Foto: Metropress/Kamille Martinho
O peixe morre pela boca
A cena da derrubada dos equipamentos não é o início desta história e tampouco o
fim. Muito antes disso, uma longa batalha já era travada na Justiça. Os
últimos dias das barracas na areia de Salvador começam a ser contados ainda em
2006, na gestão de João Henrique. Na época, o então secretário de Serviços
Públicos, Arnando Lessa - hoje vereador pelo PT -, comandou um acordo para a
construção de 50 novas estruturas de alvenaria na areia. Por trás do projeto,
estavam as milionárias Ambev e a Schincariol. O Ministério Público do Estado da
Bahia (MP-BA) logo apontou uma série de irregularidades no processo, incluindo
o uso de área de preservação permanente.
O Judiciário
precisou entrar no barco e embargou as construções, mesmo sob protestos do
então prefeito, que afirmava que as estruturas não seriam destruídas nem por
cima do seu cadáver. Elas foram. E uma crise se instaurou na gestão municipal.

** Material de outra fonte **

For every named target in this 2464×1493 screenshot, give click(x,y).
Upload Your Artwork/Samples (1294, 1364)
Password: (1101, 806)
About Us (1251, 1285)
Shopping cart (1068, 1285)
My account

João Henrique e Lessa - que chegou a ser procurado pelo Jornal Metropole, mas
não se manifestou - romperam, culparam-se um ao outro e foram até denunciados
por crime ambiental. Mas é a partir daí que os olhos da Justiça voltam-se para
as barracas de praia e é determinada a demolição de todos os equipamentos na
faixa de areia soteropolitana.
Sozinhos e à deriva
A demolição das barracas chegou a ser impedida por quatro anos com um recurso
da prefeitura. Mas depois a própria gestão municipal retirou o pedido judicial
e João Henrique passou a culpar a dificuldade de negociação com a defesa dos
barraqueiros.
A orla de Salvador
acabou ficando sem barracas e sem projeto. E assim permanece até hoje. O plano
de revitalização de João Henrique incluia diminuir pela metade a quantidade de
equipamentos e retirá-los da areia, mas não deu sequer um passo adiante. Na
época, a Justiça informou que analisou o projeto e fez considerações, contudo,
não houve retorno algum da gestão municipal.
Promessas à vista
A situação dos barraqueiros parecia ter prazo para mudar: o verão de 2015. Foi
a data estipulada pelo então prefeito ACM Neto (na época DEM) para a entrega de
um novo projeto de requalificação da orla soteropolitana. Já de início ele
chamava atenção. Eram caixas de com 30, 50 e 100 metros quadrados, de madeira,
vidro e alvenaria, completamente descoladas da estética da orla de Salvador. Os
quiosques distribuídos pelo calçadão foram concedidos, via licitação, a três
empresas que iriam construir e depois sublocar os espaços. Metade das
estruturas ficou com a Holz Engenharia e a outra metade foi dividida entre a
Saneando Projetos de Engenharia e Consultoria Ltda e o consórcio RPH Engenharia
e Habita Lazer Salvador Empreendimentos Ltda.
A ideia era fazer
algo como na orla do Rio de Janeiro, onde 309 quiosques oferecem serviços e
infraestrutura ao banhista. Mas não chegou nem perto. Não era só a estética
deslocada, o modelo também era desconectado do comportamento do soteropolitano
e não foi suficiente para abraçar os trabalhadores que precisaram deixar as
barracas. Desde o início das entregas, já surgiram as reclamações de quem alugava
o espaço e tinha que enfrentar o fraco movimento, exigências contratuais e a
concorrência dos ambulantes.
Barraqueiro há 30
anos, Nilton Brito desistiu das praias e passou a administrar uma barraca em
uma praça na Pituba. Para ele, o novo projeto da orla já indicava que não iria
dar certo. “As pessoas não gostam desse modelo. Você pode passar pela orla, vai
ver um monte de cadeira vazia. O que elas buscam é infraestrutura, acesso fácil
ao mar, água e banheiro, como temos em outras capitais, mas aqui não. E ainda
me questiono quem ficou com esses quiosques, porque dos meus colegas
barraqueiros, ninguém ficou”, afirma Nilton.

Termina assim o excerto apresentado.